SAN FRANCISCO: The US Patent and Trademark Office (USPTO) responsible for granting patents and trademarks, has confirmed that it unintentionally exposed the private addresses of about 61, 000 filers in a years-long data leak.
In a notice sent to affected trademark applicants, the USPTO stated that their private domicile address -- often their home address -- inadvertently appeared in public records between February 2020 and March 2023, reports TechCrunch.
The problem was found in one of the USPTO's APIs, which allows apps used by both agency staff and filers to access a system for checking the status of pending and registered trademarks.
“When we discovered the issue, we blocked access to all USPTO non-critical APIs and took down the impacted bulk data products until a permanent fix could be implemented, ” the notice said.
The USPTO also mentioned that the address data was also found in bulk datasets that the agency publishes online to aid academic and economic research, the report said.
“As indicated in our notice to impacted filers, while domicile addresses are required under trademark law, we took the voluntary step of masking this information in 2020 as part of our efforts to secure the data that the public accesses directly and frequently, ” USPTO spokesperson Paul Fucito was quoted as saying.
According to the USPTO, the data leak affected around 3 per cent of all applications filed during the three-year period.
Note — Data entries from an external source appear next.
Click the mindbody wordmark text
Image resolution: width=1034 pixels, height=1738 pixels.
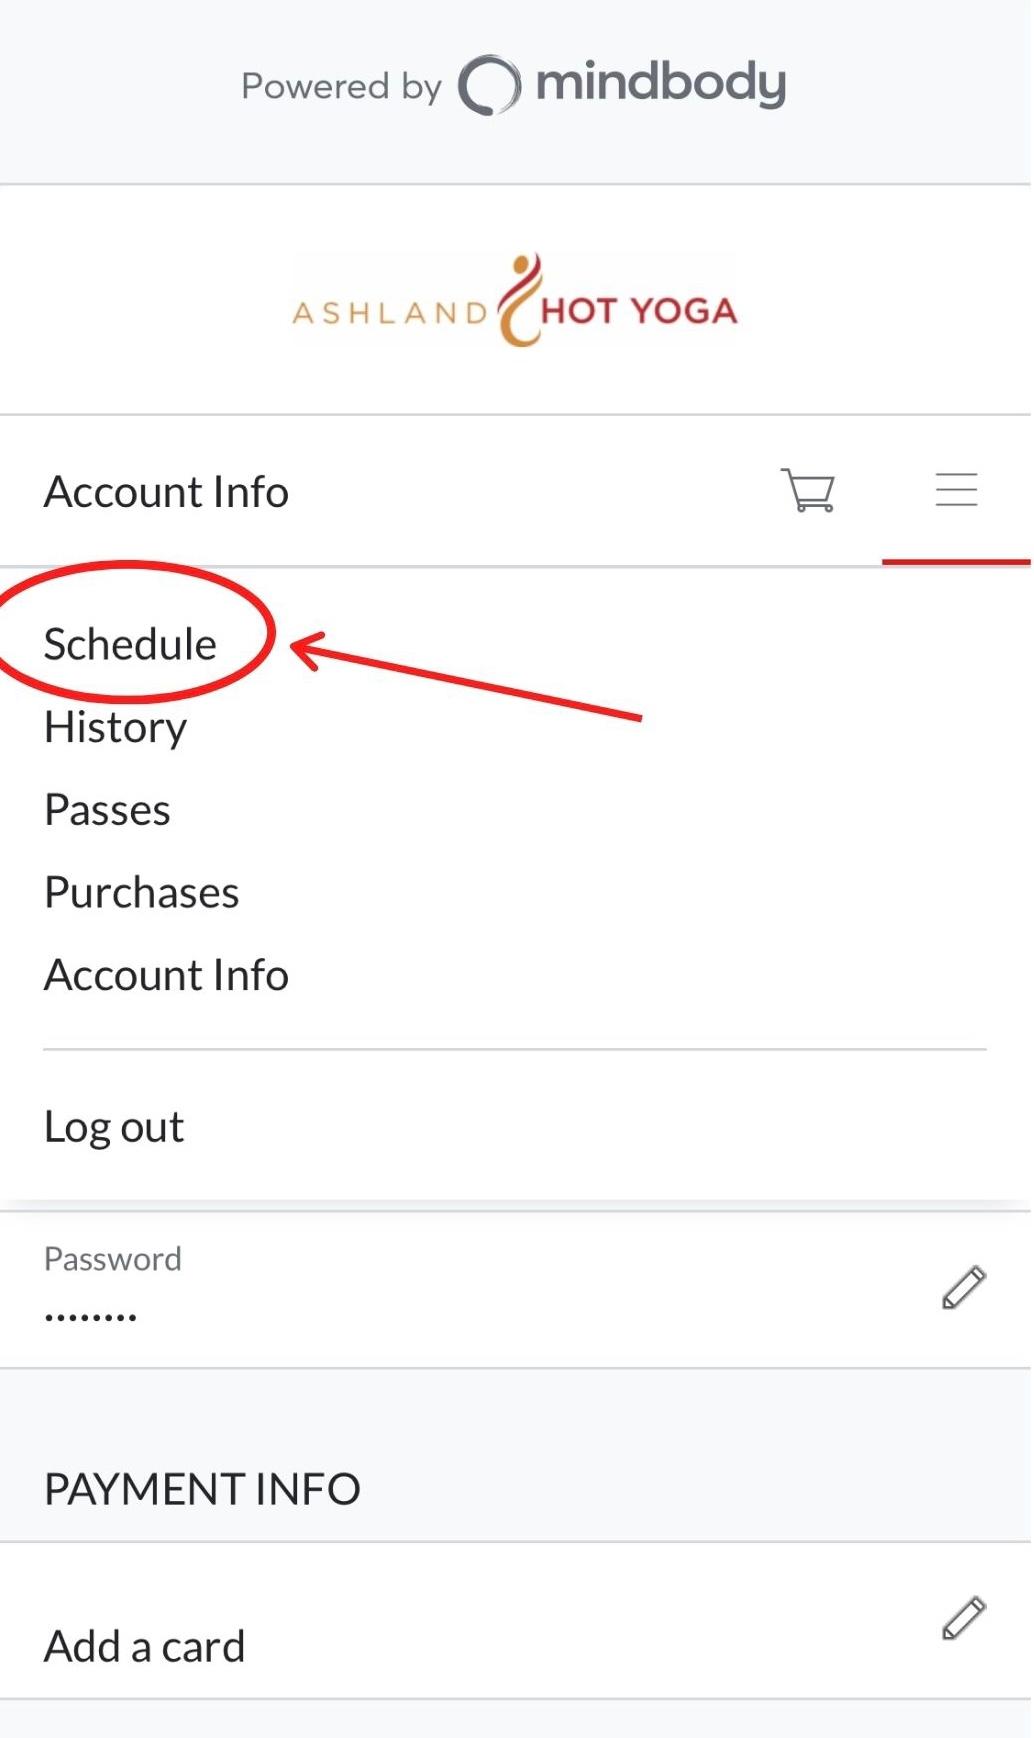661,84
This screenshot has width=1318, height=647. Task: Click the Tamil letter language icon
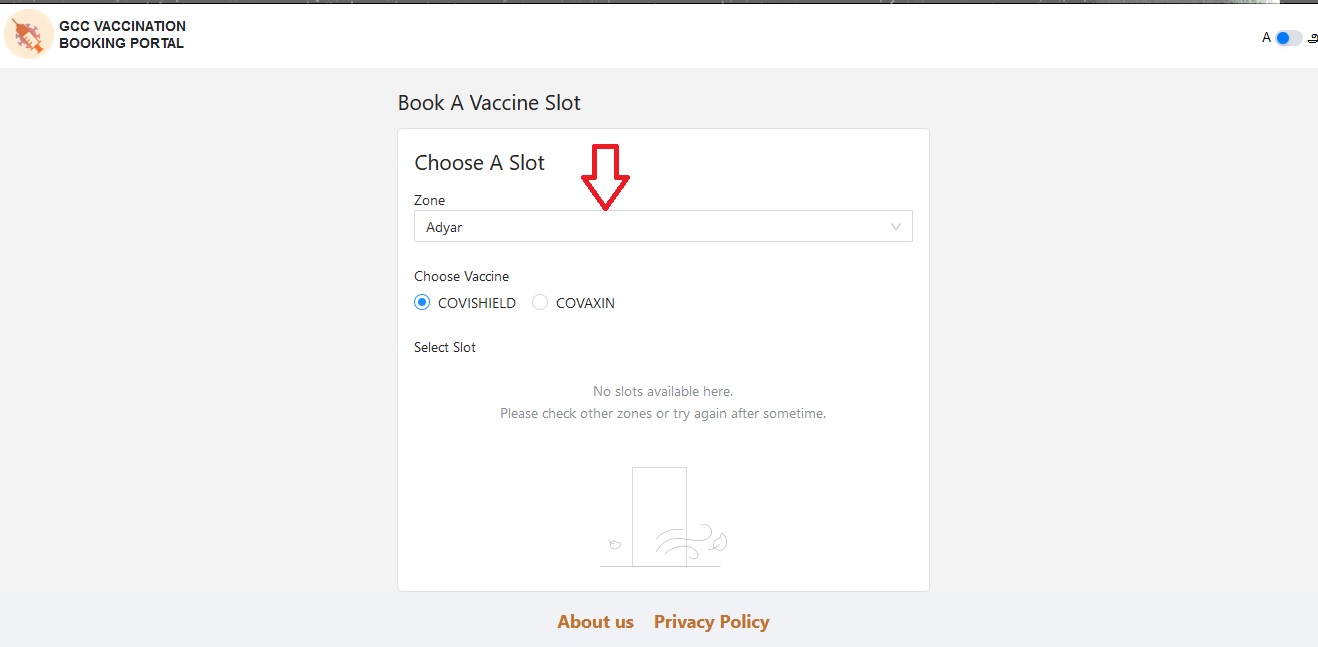(1312, 38)
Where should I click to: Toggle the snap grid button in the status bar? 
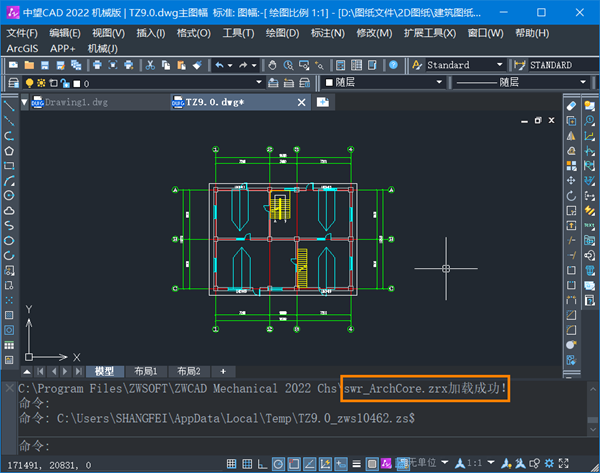pyautogui.click(x=231, y=464)
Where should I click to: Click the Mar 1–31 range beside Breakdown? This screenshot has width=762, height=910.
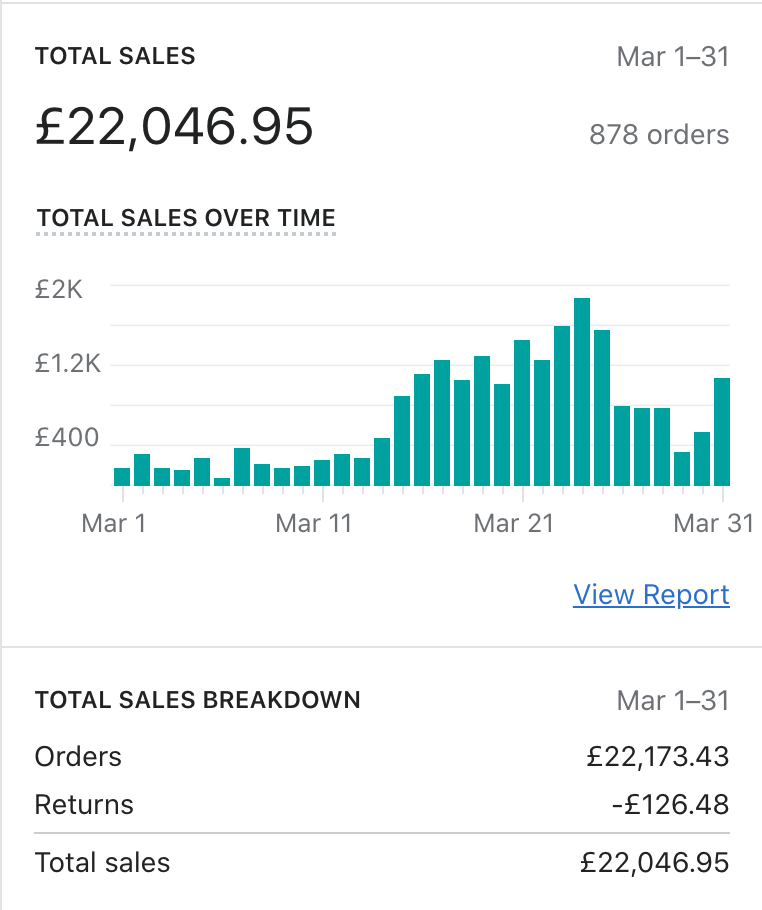coord(673,700)
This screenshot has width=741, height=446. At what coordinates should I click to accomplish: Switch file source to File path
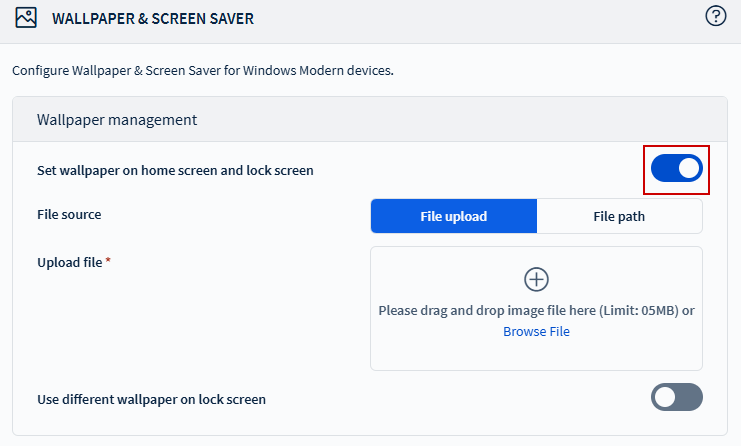tap(619, 216)
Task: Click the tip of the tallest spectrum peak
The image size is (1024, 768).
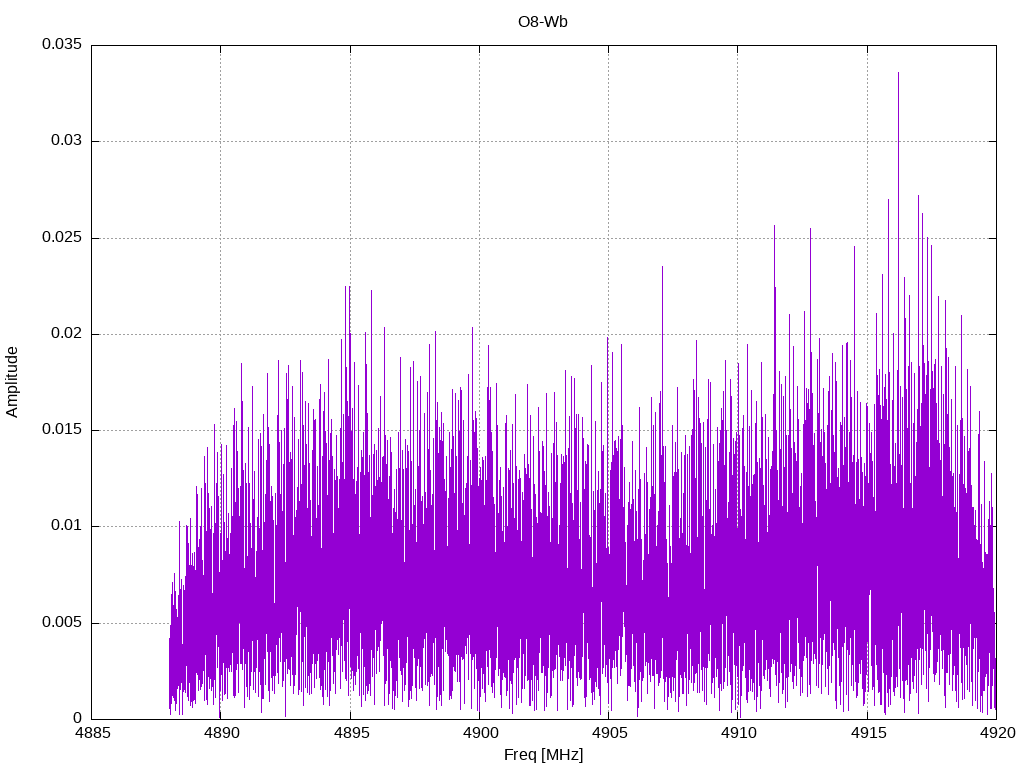Action: pyautogui.click(x=898, y=73)
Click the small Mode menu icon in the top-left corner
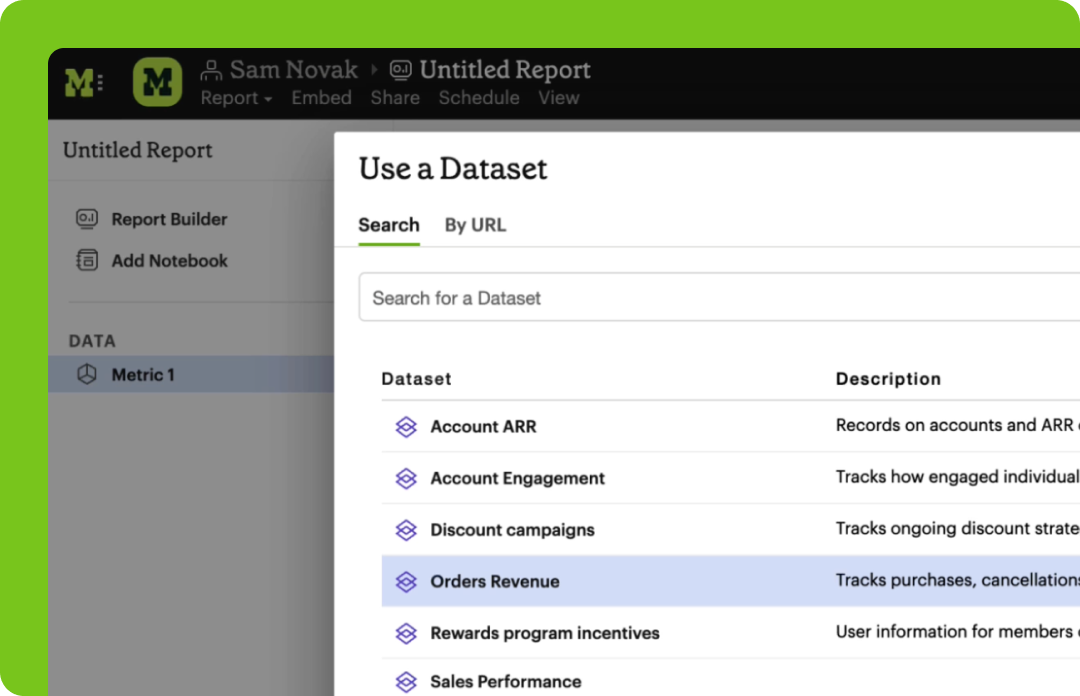The width and height of the screenshot is (1080, 696). [x=83, y=82]
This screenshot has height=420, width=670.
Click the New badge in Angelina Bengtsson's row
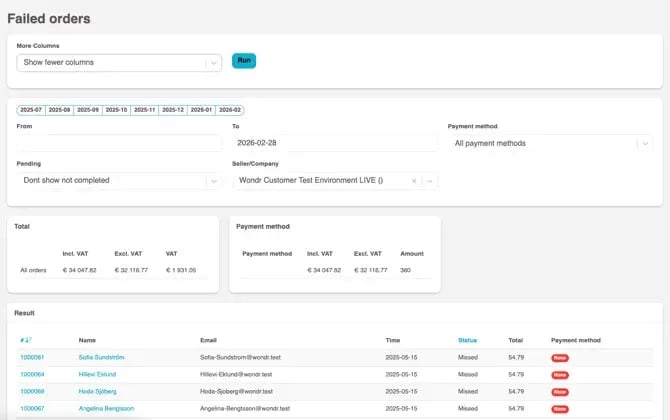[x=559, y=408]

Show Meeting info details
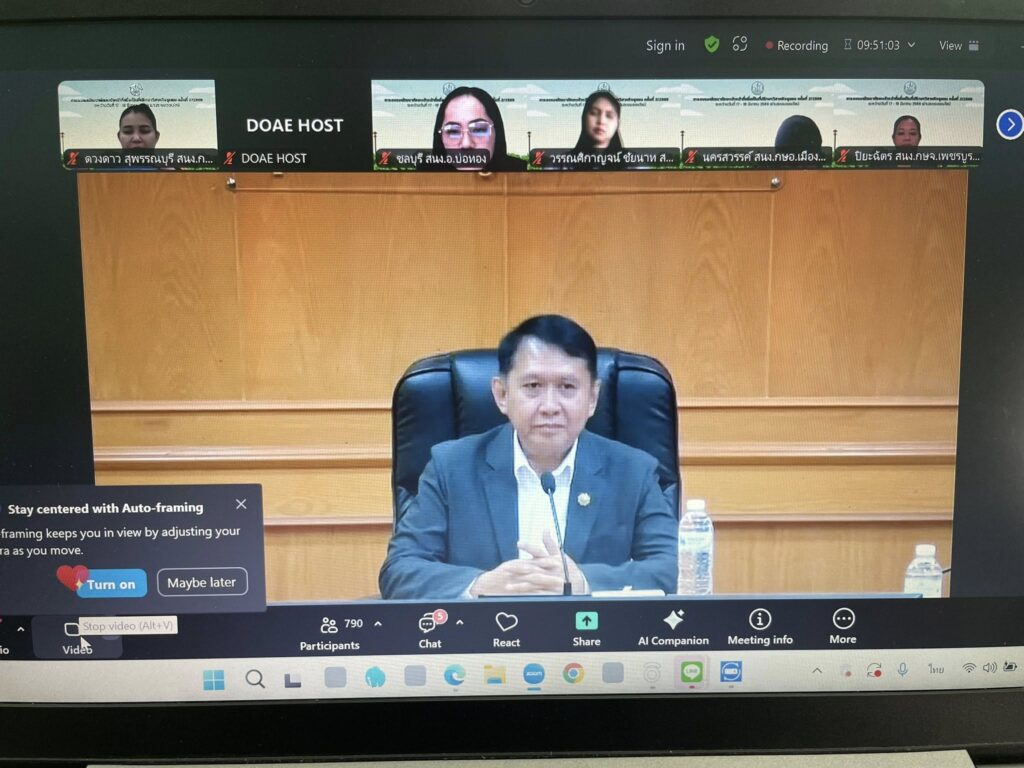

The incident was resolved on April 1 after domicile addresses were masked and API vulnerabilities were fixed, the report mentioned.
Meanwhile, PharMerica, a leading pharmacy service provider in the US, which operates in more than 2, 500 facilities across the country and offers over 3, 100 pharmacy and healthcare programmes, has disclosed a data breach that compromised the personal information of nearly six million patients.